Listed records.
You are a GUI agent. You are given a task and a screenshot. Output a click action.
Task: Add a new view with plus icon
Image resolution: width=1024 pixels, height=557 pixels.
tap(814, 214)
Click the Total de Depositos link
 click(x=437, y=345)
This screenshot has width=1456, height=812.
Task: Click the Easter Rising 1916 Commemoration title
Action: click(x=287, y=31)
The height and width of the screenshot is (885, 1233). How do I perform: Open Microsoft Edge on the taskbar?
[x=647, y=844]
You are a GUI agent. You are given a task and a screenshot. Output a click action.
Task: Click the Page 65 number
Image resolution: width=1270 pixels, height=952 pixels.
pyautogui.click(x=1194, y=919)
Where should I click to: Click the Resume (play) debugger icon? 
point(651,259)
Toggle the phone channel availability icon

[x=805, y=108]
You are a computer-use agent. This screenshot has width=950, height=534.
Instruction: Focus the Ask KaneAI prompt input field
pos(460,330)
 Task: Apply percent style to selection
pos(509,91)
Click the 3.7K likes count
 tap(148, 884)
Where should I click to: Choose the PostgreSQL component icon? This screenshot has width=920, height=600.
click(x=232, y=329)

Exercise.
Go through the records above and repeat each one exactly.

Answer section.
You are a GUI agent. You are given a task and a screenshot. Output a click action.
Task: Add a new view with plus icon
Image resolution: width=1024 pixels, height=557 pixels.
tap(814, 214)
Click the Total de Depositos link
 click(x=437, y=345)
This screenshot has width=1456, height=812.
Task: Click the Easter Rising 1916 Commemoration title
Action: click(x=287, y=31)
The height and width of the screenshot is (885, 1233). How do I perform: Open Microsoft Edge on the taskbar?
[x=647, y=844]
You are a GUI agent. You are given a task and a screenshot. Output a click action.
Task: Click the Page 65 number
Image resolution: width=1270 pixels, height=952 pixels.
pyautogui.click(x=1194, y=919)
Where should I click to: Click the Resume (play) debugger icon? 
point(651,259)
Toggle the phone channel availability icon

[x=805, y=108]
You are a computer-use agent. This screenshot has width=950, height=534.
Instruction: Focus the Ask KaneAI prompt input field
pos(460,330)
 Task: Apply percent style to selection
pos(509,91)
Click the 3.7K likes count
 tap(148, 884)
Where should I click to: Choose the PostgreSQL component icon? This screenshot has width=920, height=600.
click(x=232, y=329)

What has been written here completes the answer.